Task goal:
Reproduce every line of the listing below, requests included, and offset each number in the click coordinates by 31. Leave the pictures out of your answer.

Task data:
___
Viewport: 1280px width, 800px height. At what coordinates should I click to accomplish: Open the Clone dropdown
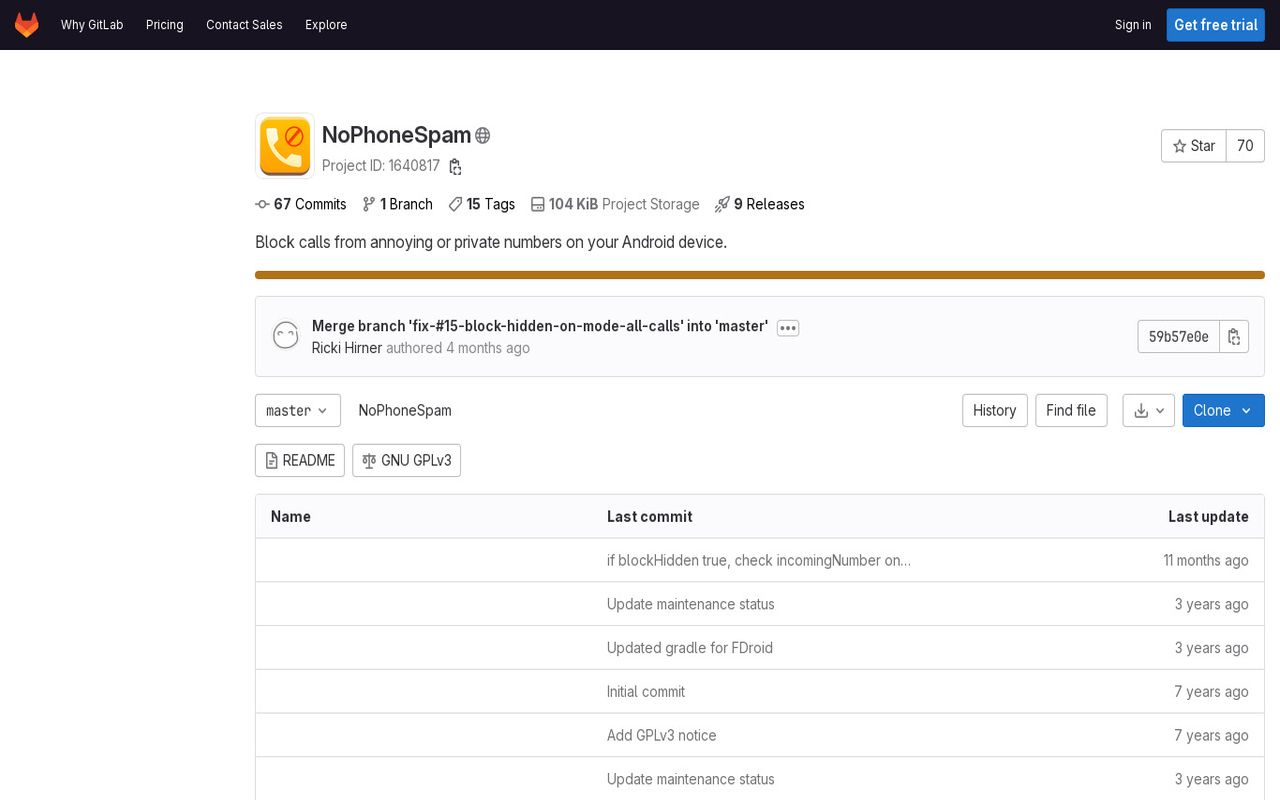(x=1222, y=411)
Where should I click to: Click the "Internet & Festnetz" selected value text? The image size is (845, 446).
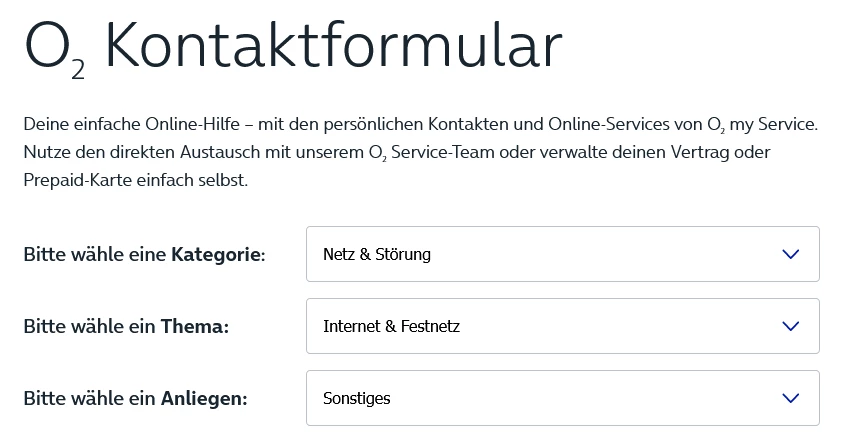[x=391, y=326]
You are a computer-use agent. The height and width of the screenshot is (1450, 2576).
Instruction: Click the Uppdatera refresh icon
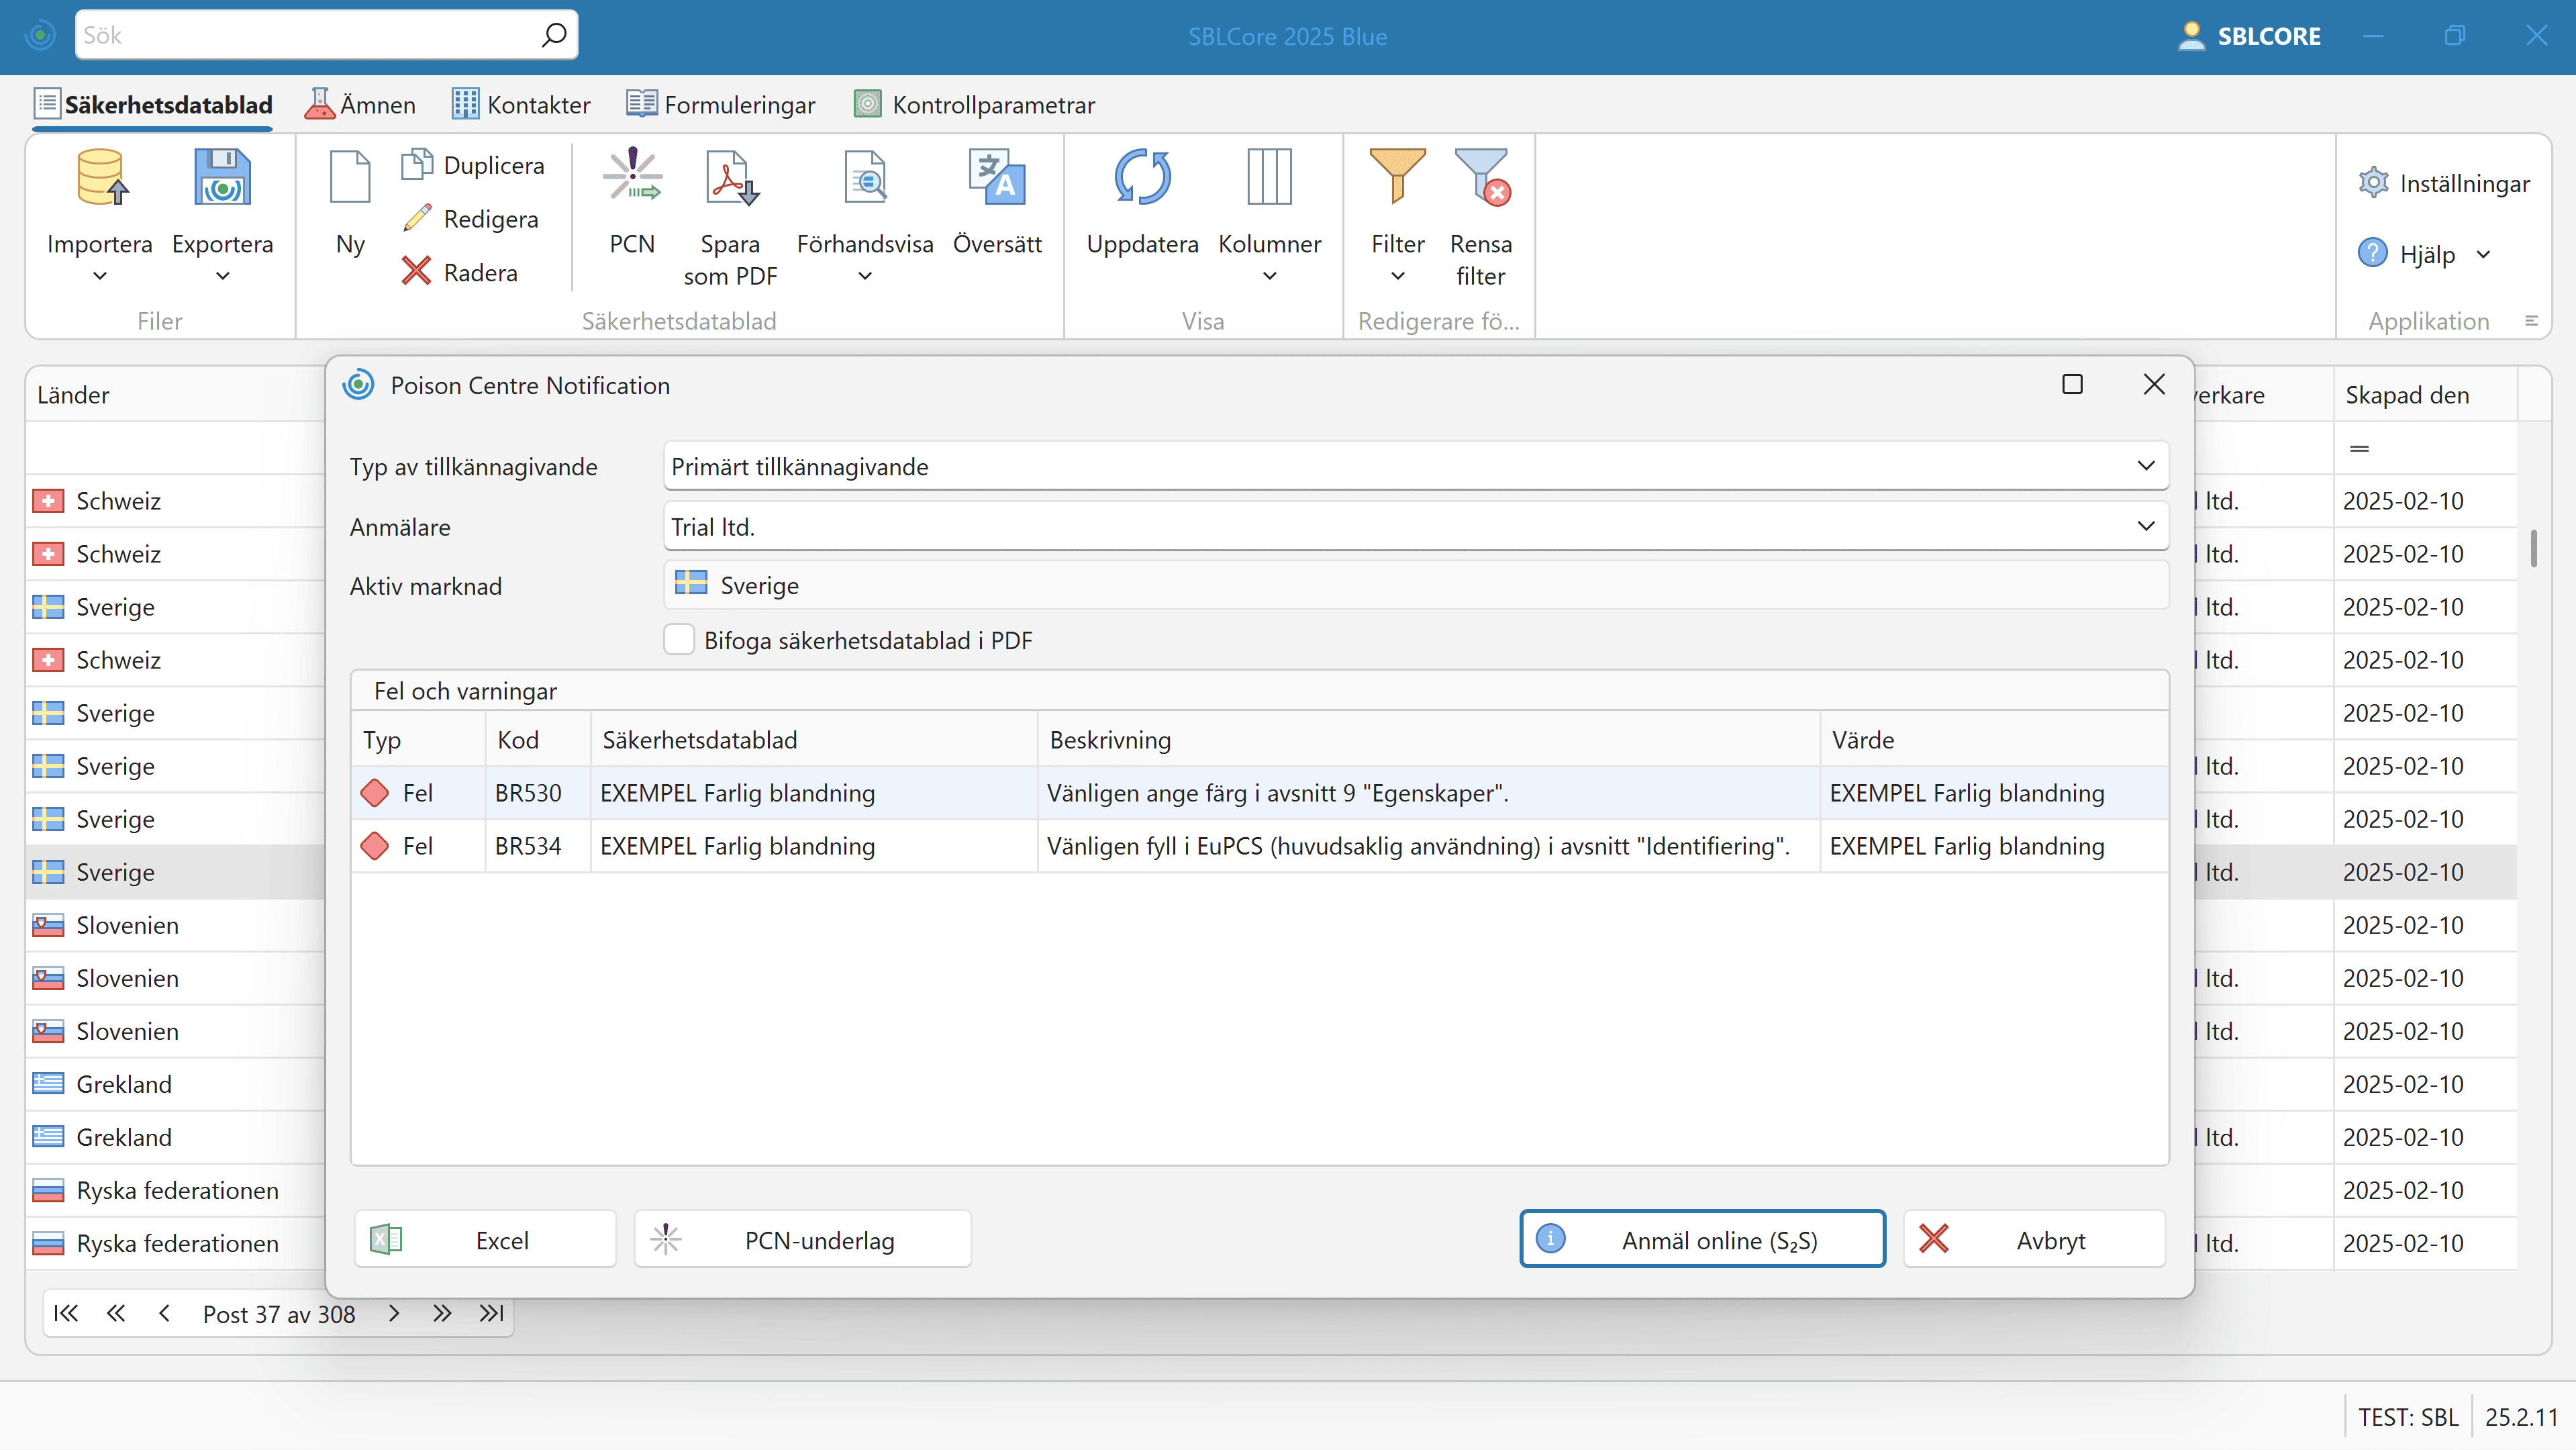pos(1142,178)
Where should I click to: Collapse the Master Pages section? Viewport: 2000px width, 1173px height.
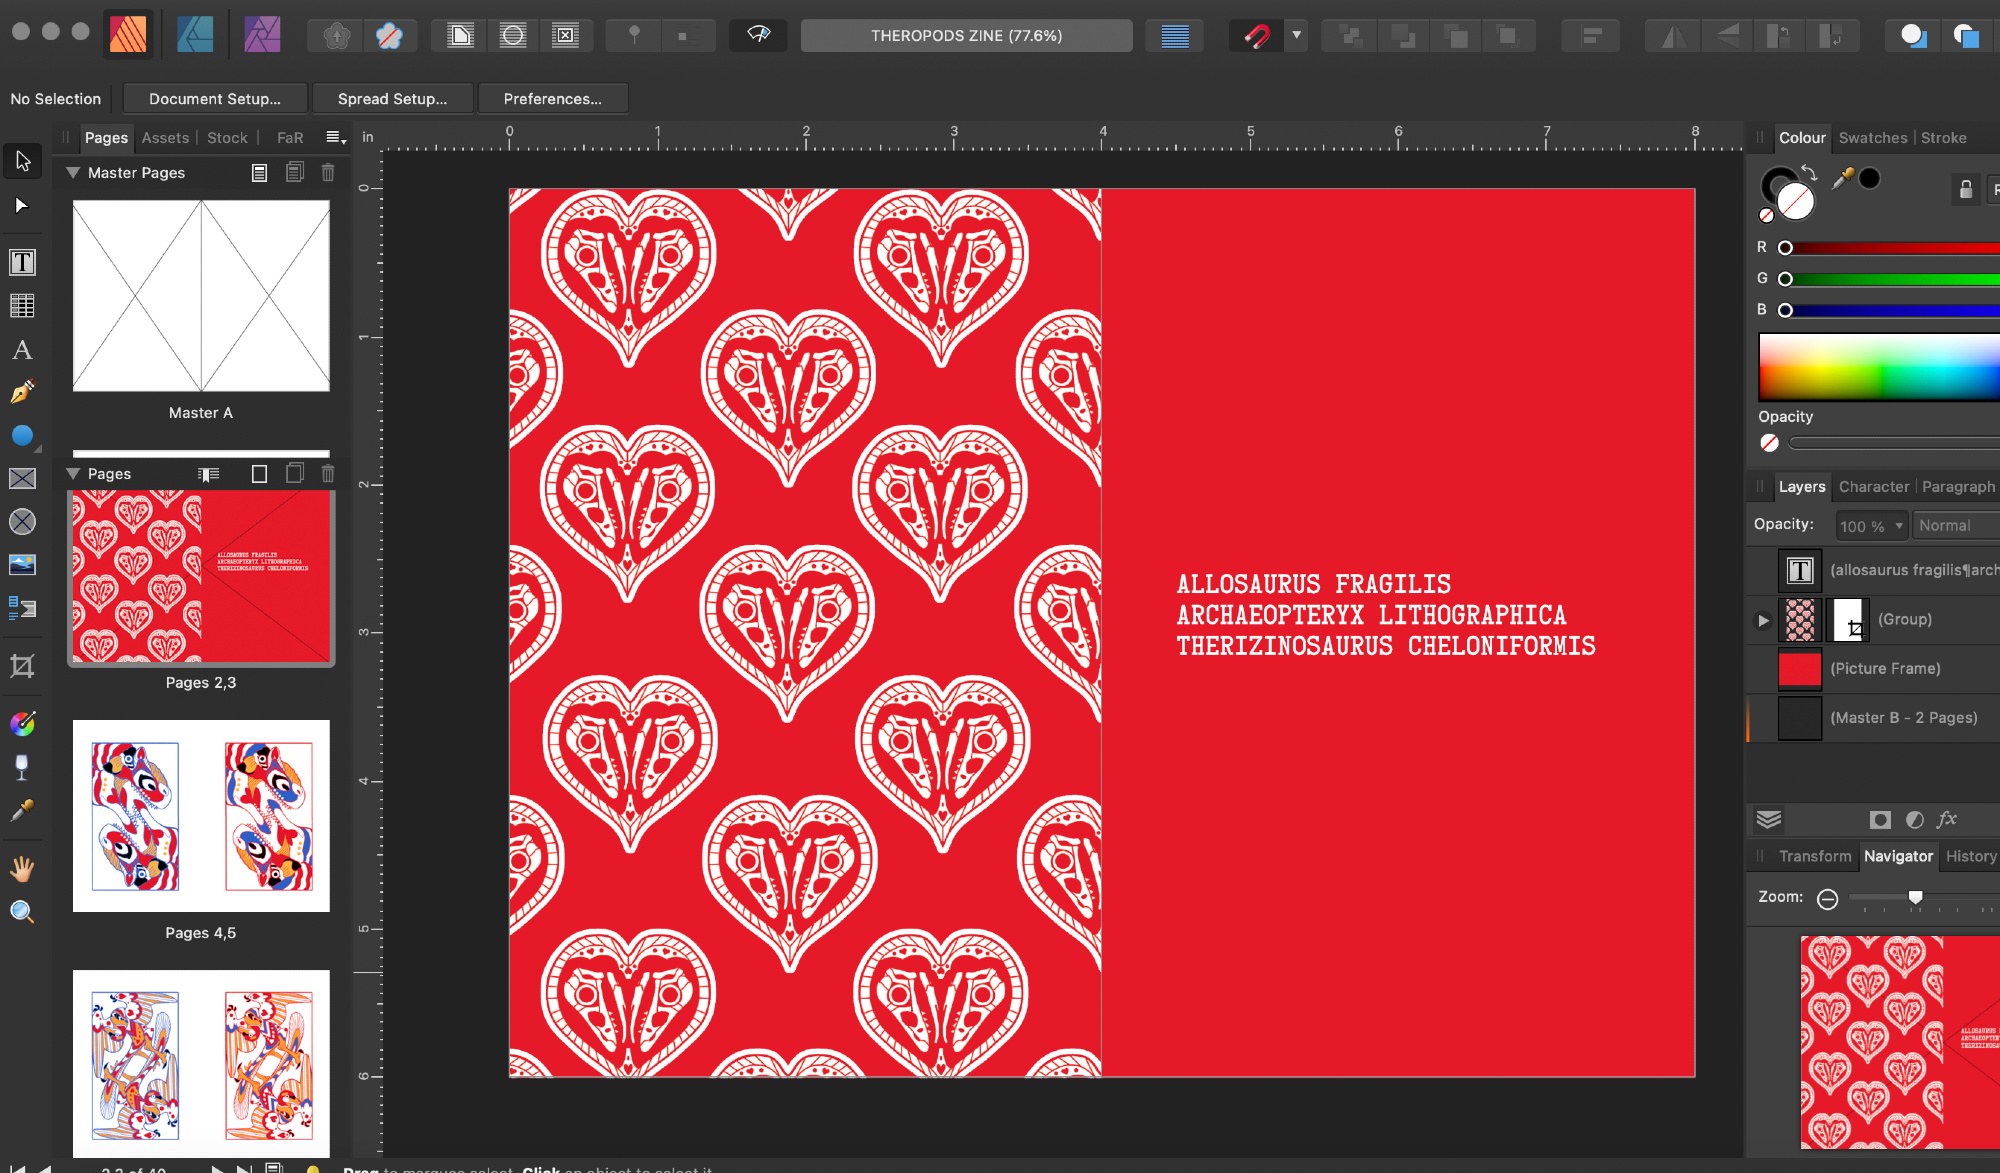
___
The completed task:
Viewport: 1280px width, 800px height. At what coordinates should I click to accomplish: Open the Clone dropdown
(x=1253, y=442)
Where should I click to: Click the "Internet & Festnetz" selected value text? The image size is (845, 446).
[x=422, y=357]
You are a computer-use agent. The height and width of the screenshot is (1450, 2576).
Instruction: Click the Uppdatera refresh icon
pos(1173,209)
Where should I click to: Collapse the Master Pages section? Viewport: 2000px width, 1173px height.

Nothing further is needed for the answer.